El hombre caminaba con paso tranquilo por el parque, en sus manos como siempre mezclaba sin parar una baraja de póker. Hacia un día soleado, algo poco habitual para ser invierno en Pamplona. Estaba acostumbrado al frío, en Noruega los inviernos eran demasiado crudos. Quizás por eso la gente solía mirarlo con cara de sorprendidos cuando aun haciendo ese maravilloso sol y estando solo a diez grados, llevaba un simple polo de manga corta mientras su chaqueta colgaba cuidadosamente doblada sobre su brazo. Era un hombre bastante llamativo, mediana edad, bastante majo como solían decir por aquí, y con un curioso tono de pelo, demasiado gris para su edad. Desde hace más de dos meses, hacia el mismo recorrido cada mañana. Salía de casa temprano, llegaba al parque y andaba sin rumbo aparente hasta encontrarse con la misma mujer cada día, ¿romántico verdad? Podría serlo, pero el caso es que esa mujer no tenía ni la más remota idea de que estaba siendo vigilada.
Siempre solía encontrarla más o menos a la misma altura, junto a los columpios, esos donde su hija pequeña se empeñaba cada mañana en que al menos su madre le diera un par de empujones. Cuando por fin conseguía sacarla del columpio, caminaban hacia su destino, la escuela infantil que había justo al cruzar aquel precioso parque. Tras dejar a la pequeña, la mujer seguía su camino hacia unas oficinas dos calles más abajo, no sin antes hacer la parada de rigor en esa famosa cafetería de postureo donde ponen algo parecido al café pero que ni de lejos se le parece.
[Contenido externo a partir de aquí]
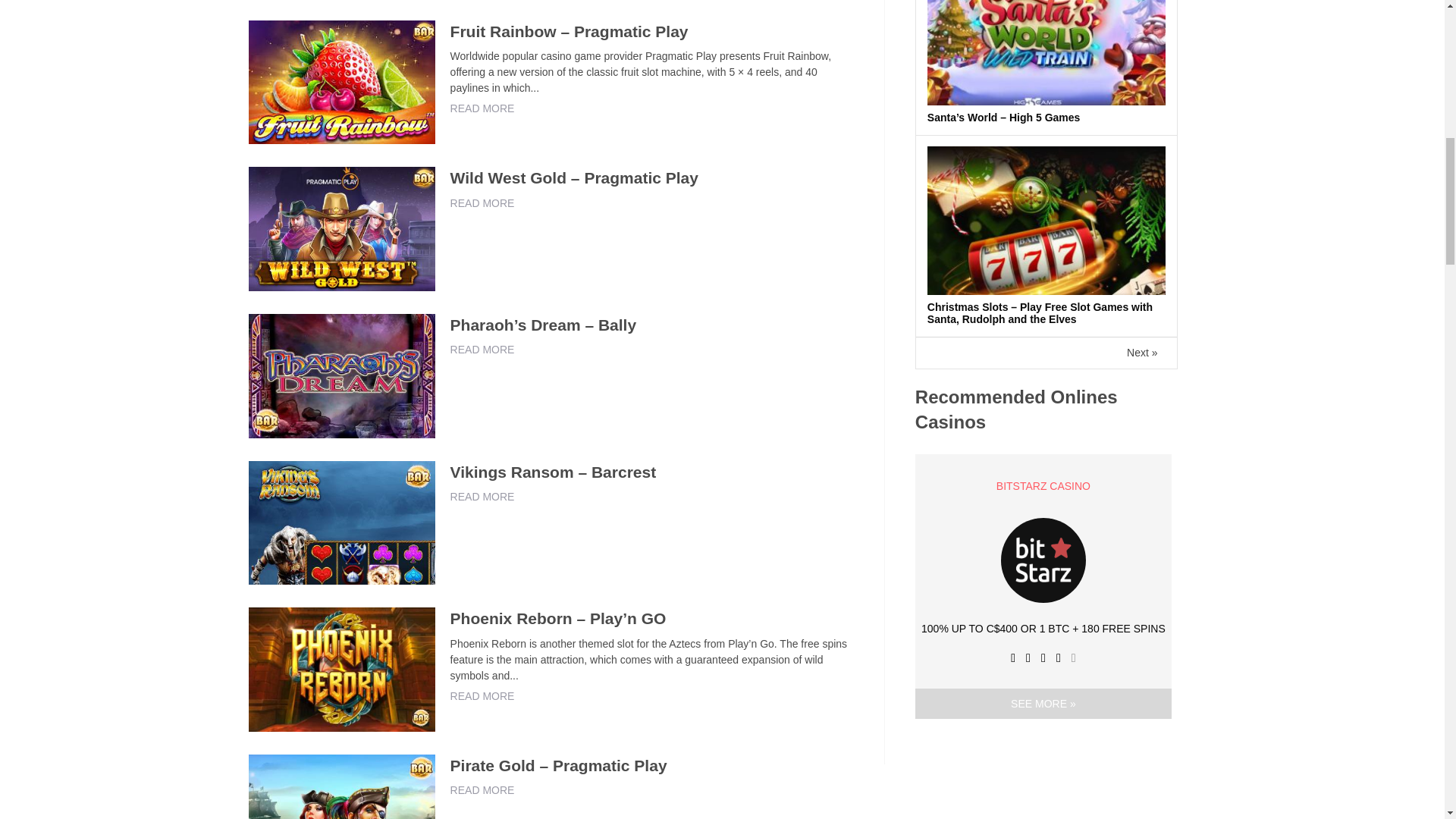
READ MORE (482, 203)
READ MORE (482, 496)
READ MORE (482, 108)
READ MORE (482, 349)
Given the description of an element on the screen output the (x, y) to click on. 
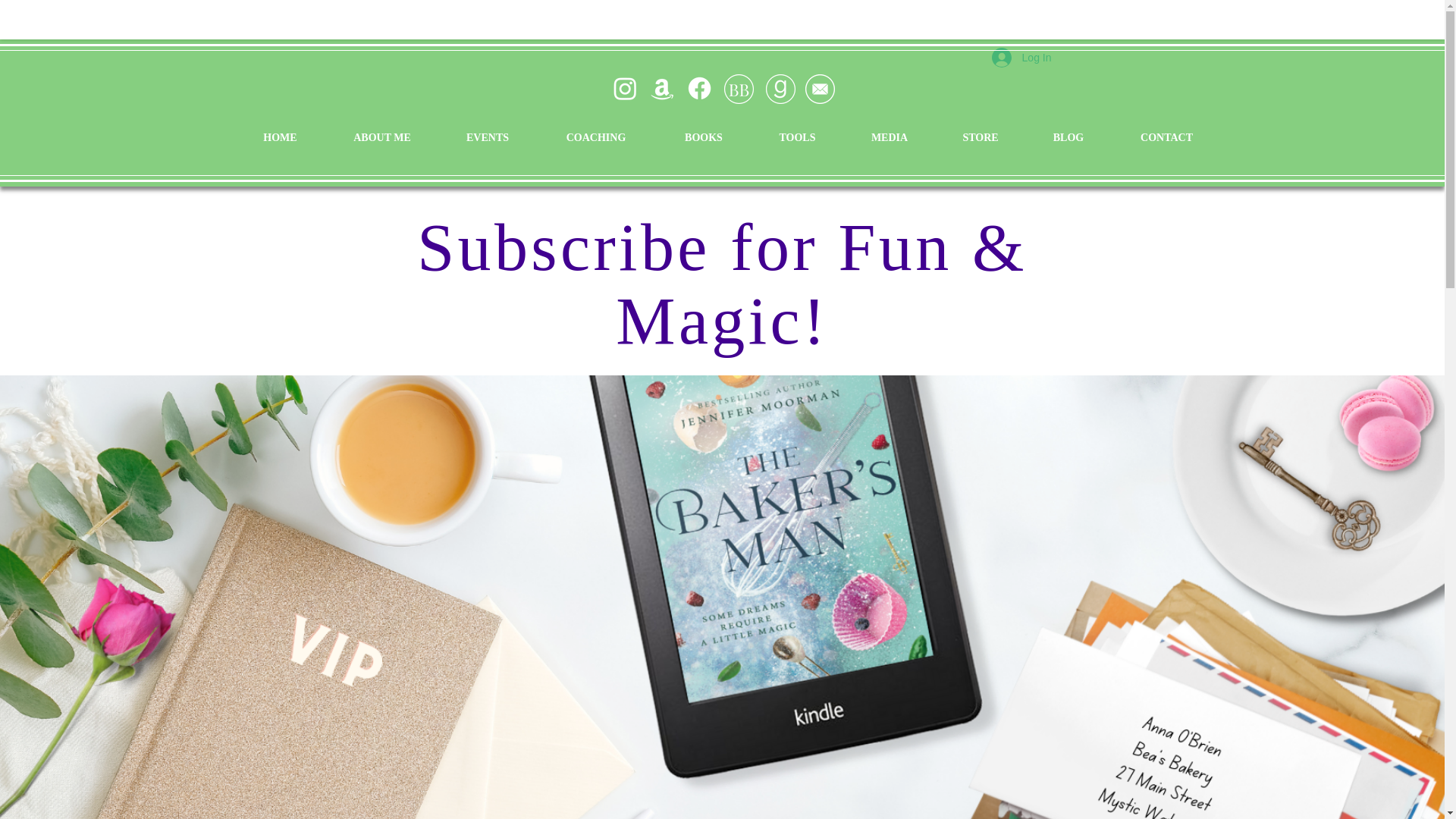
TOOLS (797, 137)
HOME (279, 137)
EVENTS (487, 137)
Log In (1021, 57)
BLOG (1067, 137)
ABOUT ME (381, 137)
BOOKS (703, 137)
COACHING (595, 137)
MEDIA (888, 137)
CONTACT (1167, 137)
STORE (981, 137)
Este día iba a ser muy diferente para ambos. Hoy la esperaba justo en la acera donde cruzaba para llegar a la escuela infantil. Cuando estaba a escasos metros, tropezó con ella, aparentemente sin querer.
—¡Disculpe!, estaba algo despistado – Dijo el hombre, mientras recogía el peluche de la niña, que del golpe había caído al suelo.
—No se preocupe, yo tampoco lo había visto —dijo Joanna, agradeciéndole con una sonrisa que le hubiese recogido el peluche a su hija —vamos Sophie, coge a Freddie o llegaremos tarde.
El hombre la vio alejarse, y empezó a caminar hacia el hotel que había junto a las oficinas de Joanna, colándose por la puerta de servicios y subiendo a la azotea por las escaleras de emergencias.
En la azotea estaba la maleta que guardaba el fusil de francotirador que dejo allí la noche anterior, escondida entre varios aparatos de aire acondicionado. Solo tenía que esperar a que Joanna hiciera su parada y por fin culminaría lo que hace algo más de dos meses empezó.
Fue un disparo limpio, atravesó el vaso de papel y llego al corazón. El hombre realizo dos disparos más, solo heridos, su intención solo incluía matar a una persona, pero había que despistar un poco, no le gustaba dejarle las cosas fáciles a la policía, y esta sin duda era una muerte muy especial.
Desmonto el fusil y lo guardo en una pequeña maleta de viaje. Bajo un tramo de escaleras y entro al hotel. Subió al ascensor y bajo al hall. Salió del hotel escapando entre empujones de la histeria colectiva y se dirigió a la boca de metro que había justo enfrente mientras a lo lejos empezaban a oírse multitud de sirenas de policía y ambulancia.
En el suelo yacía Joanna, sobre un charco de sangre y café. En el momento del disparo, su bolso estaba abierto, no le había dado tiempo a guardar el cambio de su desayuno. Al caer todas las cosas que había dentro del bolso acabaron en el suelo, entre ellas algo peculiar que desentonaba, una solitaria carta de póker con un Joker rojo.